Data: 2004-06-19 09:43:46
Temat: <<<<zepszuta torebka HELPPPP>>>>>
Od: "marta" <l...@p...onet.pl>
Pokaż wszystkie nagłówki
na ostatniej "pierwszej randce" spotkałam się z mężczyzna, który wręczył mi
śliczny bukiecik małych różyczek. i teraz error: mmiały tasiemkę, taką
dziwną, żółtą. Zabarwiła mi rękę, torebkę i kawałeczek spódnicy.
Z ręką i spódnicą dałam radę, ale torebka....
Torebka to mały wiklinowy koszyczek i teraz w 3 miejscach jest żółty. Z
daleka nie widać, ale ja nie umiem chodzić z czymś co jest brudne.
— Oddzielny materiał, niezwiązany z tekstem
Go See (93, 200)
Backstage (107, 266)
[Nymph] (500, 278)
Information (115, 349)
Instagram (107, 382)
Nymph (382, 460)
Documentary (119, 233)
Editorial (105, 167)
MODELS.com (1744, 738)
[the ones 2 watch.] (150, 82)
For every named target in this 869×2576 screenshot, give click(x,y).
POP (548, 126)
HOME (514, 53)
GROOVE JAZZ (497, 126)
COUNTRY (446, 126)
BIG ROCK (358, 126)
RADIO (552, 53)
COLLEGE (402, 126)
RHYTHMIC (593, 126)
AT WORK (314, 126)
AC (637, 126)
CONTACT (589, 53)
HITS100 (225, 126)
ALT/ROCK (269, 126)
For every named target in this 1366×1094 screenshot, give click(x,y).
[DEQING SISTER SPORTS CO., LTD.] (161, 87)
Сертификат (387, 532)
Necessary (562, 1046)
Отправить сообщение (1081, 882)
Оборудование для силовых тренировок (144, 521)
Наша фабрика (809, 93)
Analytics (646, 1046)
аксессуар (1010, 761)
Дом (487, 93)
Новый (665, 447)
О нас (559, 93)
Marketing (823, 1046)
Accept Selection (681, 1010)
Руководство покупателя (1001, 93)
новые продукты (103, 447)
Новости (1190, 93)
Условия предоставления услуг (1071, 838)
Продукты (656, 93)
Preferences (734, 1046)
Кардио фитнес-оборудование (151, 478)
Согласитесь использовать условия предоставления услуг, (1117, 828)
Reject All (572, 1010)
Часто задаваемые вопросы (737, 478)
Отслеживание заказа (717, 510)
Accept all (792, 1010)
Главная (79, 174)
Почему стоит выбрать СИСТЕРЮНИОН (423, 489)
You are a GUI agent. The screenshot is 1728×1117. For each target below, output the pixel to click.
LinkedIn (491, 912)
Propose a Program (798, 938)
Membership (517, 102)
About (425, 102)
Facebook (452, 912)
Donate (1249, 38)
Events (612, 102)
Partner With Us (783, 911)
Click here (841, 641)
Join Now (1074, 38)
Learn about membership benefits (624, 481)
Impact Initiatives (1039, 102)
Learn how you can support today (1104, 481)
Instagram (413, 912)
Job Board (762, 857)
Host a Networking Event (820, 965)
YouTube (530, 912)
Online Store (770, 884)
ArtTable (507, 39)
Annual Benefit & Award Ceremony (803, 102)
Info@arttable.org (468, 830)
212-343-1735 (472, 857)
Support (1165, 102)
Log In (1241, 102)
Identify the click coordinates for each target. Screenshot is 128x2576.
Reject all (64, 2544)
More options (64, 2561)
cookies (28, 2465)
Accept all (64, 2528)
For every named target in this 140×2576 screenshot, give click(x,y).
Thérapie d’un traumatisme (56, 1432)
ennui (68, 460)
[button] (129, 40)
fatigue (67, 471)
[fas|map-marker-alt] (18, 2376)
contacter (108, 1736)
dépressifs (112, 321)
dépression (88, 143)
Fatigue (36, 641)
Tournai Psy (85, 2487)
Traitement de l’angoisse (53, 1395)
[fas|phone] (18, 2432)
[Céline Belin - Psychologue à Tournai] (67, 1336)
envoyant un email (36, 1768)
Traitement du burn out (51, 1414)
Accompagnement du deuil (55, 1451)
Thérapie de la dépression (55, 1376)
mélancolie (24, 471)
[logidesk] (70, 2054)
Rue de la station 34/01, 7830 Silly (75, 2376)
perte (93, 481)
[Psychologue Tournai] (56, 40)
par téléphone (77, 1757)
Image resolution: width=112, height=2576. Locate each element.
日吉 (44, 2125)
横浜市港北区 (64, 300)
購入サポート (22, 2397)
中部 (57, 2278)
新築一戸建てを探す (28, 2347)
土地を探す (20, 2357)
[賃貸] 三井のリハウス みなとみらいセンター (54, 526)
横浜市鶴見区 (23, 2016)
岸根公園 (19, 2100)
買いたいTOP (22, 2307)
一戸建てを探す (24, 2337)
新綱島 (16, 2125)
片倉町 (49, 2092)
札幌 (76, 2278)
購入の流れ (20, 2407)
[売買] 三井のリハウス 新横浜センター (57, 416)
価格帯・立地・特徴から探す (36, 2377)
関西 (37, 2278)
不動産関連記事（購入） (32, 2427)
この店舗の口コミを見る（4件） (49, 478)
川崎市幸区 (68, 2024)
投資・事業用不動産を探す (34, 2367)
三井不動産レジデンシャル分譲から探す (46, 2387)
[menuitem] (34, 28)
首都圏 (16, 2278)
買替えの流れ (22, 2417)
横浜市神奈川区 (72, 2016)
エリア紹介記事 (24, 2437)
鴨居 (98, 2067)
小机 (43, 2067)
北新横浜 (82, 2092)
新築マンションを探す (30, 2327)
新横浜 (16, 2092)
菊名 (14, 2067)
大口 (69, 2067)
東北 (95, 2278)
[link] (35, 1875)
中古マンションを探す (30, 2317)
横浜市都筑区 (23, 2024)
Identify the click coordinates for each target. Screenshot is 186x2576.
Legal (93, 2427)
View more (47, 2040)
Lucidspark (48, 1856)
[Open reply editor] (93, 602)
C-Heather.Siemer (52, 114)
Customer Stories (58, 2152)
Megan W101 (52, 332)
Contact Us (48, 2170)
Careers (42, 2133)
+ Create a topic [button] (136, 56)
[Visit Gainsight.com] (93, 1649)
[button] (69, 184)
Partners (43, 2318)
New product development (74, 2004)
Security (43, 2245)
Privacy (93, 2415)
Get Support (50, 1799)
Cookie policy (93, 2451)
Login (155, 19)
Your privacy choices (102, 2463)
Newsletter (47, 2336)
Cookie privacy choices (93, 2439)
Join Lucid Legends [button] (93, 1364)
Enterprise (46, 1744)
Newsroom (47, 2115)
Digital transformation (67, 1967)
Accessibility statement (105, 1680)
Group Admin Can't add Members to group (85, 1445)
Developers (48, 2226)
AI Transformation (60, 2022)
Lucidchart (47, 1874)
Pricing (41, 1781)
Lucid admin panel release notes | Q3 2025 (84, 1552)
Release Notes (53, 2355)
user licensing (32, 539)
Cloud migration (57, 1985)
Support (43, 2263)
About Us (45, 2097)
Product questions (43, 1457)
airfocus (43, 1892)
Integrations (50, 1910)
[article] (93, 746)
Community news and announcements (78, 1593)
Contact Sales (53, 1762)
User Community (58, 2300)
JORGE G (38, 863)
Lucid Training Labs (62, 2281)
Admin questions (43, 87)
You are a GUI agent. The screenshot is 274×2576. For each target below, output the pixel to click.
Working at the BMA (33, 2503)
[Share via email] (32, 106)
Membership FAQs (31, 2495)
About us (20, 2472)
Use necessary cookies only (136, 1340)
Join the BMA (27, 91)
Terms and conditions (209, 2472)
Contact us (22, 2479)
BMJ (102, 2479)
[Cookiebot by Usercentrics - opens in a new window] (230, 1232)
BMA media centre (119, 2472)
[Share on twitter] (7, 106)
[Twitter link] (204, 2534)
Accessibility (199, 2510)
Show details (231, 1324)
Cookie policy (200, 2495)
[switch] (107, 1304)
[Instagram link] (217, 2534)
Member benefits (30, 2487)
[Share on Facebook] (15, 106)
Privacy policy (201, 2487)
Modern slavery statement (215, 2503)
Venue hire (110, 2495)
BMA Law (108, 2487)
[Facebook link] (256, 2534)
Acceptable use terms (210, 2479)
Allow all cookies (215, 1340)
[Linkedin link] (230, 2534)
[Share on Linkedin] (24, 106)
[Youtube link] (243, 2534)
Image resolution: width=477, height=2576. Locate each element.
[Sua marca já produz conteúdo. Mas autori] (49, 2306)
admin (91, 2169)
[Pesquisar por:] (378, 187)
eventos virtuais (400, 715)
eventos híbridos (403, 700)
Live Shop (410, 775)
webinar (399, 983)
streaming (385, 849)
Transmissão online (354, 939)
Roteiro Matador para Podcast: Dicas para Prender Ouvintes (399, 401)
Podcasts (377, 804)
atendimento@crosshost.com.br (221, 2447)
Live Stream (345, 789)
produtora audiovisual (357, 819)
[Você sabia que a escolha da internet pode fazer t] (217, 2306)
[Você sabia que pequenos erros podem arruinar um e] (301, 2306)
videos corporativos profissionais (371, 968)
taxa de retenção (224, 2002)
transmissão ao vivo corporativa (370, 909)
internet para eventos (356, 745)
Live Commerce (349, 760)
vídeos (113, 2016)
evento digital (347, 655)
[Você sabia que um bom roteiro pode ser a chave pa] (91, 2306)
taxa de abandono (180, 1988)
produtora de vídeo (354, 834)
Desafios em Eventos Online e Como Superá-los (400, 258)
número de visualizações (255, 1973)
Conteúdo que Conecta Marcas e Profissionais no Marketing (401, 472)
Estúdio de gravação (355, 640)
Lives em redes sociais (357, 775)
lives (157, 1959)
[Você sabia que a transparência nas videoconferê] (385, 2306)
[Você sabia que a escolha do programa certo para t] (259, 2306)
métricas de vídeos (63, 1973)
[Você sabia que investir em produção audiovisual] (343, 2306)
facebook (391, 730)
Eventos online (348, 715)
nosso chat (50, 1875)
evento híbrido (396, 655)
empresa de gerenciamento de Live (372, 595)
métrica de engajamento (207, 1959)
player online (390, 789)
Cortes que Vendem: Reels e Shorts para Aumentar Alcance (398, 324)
Próbowałam wybielaczem ale to nie pomogło. Zastanawiam się czy nie pokryć
tego jakoś minimalnie lakierem do paznokci, ale nie znajdę takiego
słomkowego odcienia (jeszcze nei szukałam).
Czy macie może jakieś sprawdzone sposoby na odbarwiania wikliny?????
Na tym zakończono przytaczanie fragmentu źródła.